京急線に乗り 天空橋の次の駅 穴守稲荷駅で下車、空港からほど近い「穴守稲荷神社」。 飛行機の轟音が響くエリアに、まさか“稲荷山”と呼ばれる世界が広がっているなんて、初めて訪れる人はきっと驚くはず。
鳥居をくぐった瞬間、空気がふっと変わる。 都会の喧騒が一枚の膜の向こうに押しやられ、赤い旗が風に揺れる音だけが耳に残る。 その奥に続くのは、まるで異世界へ誘うような赤い鳥居のトンネル。 光と影が交互に重なり、歩くたびに景色がゆっくりと揺らぐ。

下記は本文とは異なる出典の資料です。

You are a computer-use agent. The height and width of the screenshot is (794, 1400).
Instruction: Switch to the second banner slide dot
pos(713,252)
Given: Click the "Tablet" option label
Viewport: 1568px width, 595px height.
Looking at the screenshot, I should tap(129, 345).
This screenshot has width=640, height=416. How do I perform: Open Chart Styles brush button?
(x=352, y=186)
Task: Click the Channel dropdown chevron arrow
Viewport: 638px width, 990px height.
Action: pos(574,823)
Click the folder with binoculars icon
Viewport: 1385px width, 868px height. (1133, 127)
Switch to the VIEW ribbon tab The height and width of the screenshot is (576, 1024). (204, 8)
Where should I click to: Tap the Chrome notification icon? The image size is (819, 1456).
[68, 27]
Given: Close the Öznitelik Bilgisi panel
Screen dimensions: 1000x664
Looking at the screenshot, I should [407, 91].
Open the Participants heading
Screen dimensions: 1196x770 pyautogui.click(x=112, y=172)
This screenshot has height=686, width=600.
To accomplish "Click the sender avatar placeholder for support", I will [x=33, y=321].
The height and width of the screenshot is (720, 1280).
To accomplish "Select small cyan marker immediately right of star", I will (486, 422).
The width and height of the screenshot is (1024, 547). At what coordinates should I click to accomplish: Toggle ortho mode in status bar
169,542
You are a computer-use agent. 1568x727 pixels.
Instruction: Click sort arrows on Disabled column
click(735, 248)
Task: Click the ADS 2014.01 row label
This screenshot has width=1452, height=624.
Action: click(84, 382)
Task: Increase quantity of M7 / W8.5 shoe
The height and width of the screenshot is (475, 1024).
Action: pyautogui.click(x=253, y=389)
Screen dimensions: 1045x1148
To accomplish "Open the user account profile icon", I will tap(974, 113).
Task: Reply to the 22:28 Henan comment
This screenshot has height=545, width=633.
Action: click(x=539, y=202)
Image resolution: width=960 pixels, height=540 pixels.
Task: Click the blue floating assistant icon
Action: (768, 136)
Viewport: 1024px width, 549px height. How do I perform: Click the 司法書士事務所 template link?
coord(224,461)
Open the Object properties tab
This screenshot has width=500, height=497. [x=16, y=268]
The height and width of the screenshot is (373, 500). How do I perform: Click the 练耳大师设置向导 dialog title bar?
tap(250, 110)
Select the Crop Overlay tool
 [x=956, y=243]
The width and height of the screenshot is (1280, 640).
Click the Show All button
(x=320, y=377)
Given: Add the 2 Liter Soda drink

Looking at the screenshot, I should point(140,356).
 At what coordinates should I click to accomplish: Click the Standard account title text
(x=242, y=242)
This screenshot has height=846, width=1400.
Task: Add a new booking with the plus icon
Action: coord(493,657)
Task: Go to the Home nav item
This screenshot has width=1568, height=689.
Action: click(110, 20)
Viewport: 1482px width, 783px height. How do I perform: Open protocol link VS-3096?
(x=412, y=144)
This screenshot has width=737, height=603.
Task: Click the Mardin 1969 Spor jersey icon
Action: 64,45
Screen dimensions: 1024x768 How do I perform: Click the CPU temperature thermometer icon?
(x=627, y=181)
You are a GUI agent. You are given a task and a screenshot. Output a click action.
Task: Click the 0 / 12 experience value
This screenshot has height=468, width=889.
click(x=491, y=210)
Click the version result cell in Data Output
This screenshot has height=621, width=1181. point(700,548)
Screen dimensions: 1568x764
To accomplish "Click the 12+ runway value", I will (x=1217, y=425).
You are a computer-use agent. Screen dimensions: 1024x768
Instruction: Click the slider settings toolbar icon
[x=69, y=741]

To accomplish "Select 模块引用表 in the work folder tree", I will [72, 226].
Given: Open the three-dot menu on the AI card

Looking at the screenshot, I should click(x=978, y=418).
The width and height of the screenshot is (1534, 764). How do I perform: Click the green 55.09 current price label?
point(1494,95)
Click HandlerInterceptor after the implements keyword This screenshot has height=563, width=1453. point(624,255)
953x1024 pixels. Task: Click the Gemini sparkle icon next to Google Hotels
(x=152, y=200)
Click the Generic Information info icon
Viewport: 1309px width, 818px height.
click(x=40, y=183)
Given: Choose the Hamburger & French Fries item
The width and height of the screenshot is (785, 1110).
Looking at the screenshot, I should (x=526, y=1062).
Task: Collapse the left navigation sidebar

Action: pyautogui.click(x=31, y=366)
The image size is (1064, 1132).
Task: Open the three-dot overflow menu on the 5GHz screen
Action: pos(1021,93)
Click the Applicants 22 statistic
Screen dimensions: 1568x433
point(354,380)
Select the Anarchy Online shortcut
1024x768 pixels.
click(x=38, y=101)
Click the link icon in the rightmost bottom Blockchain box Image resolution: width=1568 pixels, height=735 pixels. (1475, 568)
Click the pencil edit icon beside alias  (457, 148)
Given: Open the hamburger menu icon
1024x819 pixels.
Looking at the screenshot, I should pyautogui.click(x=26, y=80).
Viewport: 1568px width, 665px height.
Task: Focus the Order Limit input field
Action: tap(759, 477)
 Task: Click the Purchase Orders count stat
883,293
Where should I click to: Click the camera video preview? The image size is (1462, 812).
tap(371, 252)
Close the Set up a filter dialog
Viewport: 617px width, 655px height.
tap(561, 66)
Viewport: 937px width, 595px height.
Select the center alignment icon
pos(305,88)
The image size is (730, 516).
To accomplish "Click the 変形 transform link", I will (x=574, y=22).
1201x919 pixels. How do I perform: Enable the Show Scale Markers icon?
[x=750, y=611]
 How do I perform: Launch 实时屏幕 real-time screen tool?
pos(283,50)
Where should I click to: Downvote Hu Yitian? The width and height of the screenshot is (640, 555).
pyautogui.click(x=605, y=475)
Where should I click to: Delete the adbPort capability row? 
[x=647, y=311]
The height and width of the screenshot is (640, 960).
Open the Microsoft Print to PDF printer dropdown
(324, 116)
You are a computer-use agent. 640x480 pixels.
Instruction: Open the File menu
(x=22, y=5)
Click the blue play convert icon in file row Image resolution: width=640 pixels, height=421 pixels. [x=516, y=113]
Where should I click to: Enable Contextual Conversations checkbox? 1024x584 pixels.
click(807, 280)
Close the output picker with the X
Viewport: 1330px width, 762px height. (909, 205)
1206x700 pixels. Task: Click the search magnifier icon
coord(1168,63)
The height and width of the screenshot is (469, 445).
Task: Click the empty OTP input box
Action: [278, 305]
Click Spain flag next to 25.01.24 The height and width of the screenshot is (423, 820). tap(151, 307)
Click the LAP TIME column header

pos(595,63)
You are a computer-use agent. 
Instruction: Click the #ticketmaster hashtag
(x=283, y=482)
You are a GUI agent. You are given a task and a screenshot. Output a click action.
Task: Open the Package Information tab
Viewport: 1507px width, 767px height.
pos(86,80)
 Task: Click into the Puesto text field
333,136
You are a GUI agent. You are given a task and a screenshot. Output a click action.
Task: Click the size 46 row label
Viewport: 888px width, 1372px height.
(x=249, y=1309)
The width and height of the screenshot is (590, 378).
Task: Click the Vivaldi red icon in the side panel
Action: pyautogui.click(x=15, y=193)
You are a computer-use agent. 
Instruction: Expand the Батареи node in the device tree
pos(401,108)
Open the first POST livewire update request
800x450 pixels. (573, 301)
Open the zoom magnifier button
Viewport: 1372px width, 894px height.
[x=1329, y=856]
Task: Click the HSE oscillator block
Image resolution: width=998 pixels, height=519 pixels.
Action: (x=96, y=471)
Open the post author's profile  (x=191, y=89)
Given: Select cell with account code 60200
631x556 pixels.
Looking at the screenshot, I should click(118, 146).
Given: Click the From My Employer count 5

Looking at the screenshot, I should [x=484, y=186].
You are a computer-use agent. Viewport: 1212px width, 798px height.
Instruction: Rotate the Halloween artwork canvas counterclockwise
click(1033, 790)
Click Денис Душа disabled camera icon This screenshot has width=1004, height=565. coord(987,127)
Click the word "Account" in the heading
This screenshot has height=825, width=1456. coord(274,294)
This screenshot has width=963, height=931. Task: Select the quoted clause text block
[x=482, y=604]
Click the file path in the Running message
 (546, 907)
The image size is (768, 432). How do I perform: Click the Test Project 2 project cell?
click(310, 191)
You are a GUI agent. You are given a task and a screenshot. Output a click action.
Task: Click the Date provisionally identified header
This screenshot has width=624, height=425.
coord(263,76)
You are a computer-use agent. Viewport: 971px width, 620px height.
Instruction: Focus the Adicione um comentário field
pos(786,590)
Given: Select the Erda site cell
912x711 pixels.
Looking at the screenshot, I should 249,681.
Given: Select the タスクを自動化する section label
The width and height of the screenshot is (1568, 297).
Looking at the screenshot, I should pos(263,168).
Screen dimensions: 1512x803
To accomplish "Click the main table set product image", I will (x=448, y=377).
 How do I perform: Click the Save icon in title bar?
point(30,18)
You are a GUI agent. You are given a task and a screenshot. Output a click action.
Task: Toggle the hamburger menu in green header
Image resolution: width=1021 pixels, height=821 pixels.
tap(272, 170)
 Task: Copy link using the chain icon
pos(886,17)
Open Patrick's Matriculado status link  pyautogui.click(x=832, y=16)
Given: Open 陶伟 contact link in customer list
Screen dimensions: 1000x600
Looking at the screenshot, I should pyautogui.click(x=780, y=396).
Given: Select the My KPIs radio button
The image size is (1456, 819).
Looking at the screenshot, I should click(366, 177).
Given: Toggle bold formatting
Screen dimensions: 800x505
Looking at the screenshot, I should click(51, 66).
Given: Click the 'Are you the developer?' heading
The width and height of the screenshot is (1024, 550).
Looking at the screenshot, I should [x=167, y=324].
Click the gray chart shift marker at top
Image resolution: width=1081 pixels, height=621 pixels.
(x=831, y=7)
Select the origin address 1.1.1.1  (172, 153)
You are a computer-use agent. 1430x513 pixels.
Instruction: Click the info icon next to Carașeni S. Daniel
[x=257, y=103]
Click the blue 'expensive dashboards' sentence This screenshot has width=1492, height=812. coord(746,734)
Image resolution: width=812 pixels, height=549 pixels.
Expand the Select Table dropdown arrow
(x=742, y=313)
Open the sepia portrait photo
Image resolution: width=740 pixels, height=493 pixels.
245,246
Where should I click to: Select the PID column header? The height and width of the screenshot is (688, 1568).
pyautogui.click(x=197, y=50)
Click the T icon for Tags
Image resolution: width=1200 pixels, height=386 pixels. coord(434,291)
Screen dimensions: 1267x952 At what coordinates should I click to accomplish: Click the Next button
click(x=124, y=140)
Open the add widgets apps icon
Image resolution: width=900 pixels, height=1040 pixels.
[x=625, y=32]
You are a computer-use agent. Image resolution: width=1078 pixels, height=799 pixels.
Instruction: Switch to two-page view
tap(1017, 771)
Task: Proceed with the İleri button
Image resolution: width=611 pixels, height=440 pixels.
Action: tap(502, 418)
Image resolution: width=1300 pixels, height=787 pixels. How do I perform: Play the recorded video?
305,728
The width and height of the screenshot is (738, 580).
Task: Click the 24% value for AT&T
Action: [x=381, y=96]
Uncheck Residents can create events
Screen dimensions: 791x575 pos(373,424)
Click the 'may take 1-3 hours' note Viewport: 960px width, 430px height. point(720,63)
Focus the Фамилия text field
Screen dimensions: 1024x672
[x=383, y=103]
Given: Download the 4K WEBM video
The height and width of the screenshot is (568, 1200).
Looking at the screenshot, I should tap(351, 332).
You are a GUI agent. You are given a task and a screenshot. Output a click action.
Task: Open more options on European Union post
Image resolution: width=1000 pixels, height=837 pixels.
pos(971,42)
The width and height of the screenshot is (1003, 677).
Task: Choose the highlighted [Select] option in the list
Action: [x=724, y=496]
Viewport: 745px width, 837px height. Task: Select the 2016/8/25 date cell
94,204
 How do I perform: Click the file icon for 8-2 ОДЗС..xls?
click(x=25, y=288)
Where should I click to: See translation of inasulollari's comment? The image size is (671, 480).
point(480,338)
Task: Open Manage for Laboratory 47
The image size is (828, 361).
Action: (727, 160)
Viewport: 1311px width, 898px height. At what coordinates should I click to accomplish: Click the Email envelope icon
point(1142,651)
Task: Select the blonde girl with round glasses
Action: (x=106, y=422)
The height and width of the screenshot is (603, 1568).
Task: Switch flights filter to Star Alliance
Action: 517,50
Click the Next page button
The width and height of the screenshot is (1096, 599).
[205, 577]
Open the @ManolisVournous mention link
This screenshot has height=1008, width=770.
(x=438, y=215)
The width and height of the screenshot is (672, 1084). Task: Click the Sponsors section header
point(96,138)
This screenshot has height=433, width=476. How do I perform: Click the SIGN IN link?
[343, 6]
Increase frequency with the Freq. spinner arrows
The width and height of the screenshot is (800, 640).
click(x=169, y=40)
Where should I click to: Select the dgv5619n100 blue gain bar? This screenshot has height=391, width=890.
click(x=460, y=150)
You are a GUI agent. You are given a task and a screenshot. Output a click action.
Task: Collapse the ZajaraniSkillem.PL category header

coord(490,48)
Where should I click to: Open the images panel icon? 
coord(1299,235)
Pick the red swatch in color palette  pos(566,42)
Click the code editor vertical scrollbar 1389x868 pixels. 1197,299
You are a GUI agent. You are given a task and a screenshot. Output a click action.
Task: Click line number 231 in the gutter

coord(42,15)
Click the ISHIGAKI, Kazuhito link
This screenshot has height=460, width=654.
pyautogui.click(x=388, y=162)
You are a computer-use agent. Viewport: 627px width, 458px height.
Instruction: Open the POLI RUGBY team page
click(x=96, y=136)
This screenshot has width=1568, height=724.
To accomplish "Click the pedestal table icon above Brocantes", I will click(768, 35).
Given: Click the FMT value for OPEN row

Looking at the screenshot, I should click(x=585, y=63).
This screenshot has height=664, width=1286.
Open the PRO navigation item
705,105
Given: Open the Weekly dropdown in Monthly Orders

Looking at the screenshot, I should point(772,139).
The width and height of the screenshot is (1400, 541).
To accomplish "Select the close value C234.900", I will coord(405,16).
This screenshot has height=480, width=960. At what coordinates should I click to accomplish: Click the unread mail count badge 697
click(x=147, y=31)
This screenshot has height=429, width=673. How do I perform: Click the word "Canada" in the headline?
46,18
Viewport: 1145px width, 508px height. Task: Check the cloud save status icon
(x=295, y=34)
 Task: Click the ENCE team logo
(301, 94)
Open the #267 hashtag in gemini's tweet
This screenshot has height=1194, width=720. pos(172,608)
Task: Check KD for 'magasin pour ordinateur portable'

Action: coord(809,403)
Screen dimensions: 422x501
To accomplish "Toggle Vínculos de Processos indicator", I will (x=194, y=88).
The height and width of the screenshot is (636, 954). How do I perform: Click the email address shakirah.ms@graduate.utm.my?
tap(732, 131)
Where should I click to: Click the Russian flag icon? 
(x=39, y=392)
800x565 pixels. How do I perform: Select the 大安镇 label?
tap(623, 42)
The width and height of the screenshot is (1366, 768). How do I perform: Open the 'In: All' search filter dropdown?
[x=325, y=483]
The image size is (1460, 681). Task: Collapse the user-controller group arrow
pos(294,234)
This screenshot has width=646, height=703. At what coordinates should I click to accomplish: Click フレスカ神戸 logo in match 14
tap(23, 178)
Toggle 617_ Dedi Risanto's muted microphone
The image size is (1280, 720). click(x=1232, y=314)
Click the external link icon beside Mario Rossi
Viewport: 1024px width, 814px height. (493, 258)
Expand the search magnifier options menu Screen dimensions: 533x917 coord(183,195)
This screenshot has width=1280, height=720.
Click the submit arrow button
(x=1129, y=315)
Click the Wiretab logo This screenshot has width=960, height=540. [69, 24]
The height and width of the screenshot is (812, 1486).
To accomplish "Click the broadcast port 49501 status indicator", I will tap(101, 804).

さらに進むと、岩山のようにそびえる「稲荷山」が姿を現す。 石段をぐるりと巻くように立ち並ぶ赤い幟。 そのコントラストが、まるで神話の舞台に迷い込んだような幻想をつくり出している。
狐たちが静かに見守る小さな祠、洞窟のような空間にひっそり佇む社、 そして鈴を鳴らす縄の先に漂う、どこか懐かしい神域の香り。
羽田空港からほんの数分で、こんな“異世界”に出会えるなんて。 旅の始まりにも、旅の締めくくりにもぴったりの場所だと感じた。
都会の真ん中に突然現れる稲荷山。 その不思議なギャップこそが、穴守稲荷神社の魅力なのかもしれない。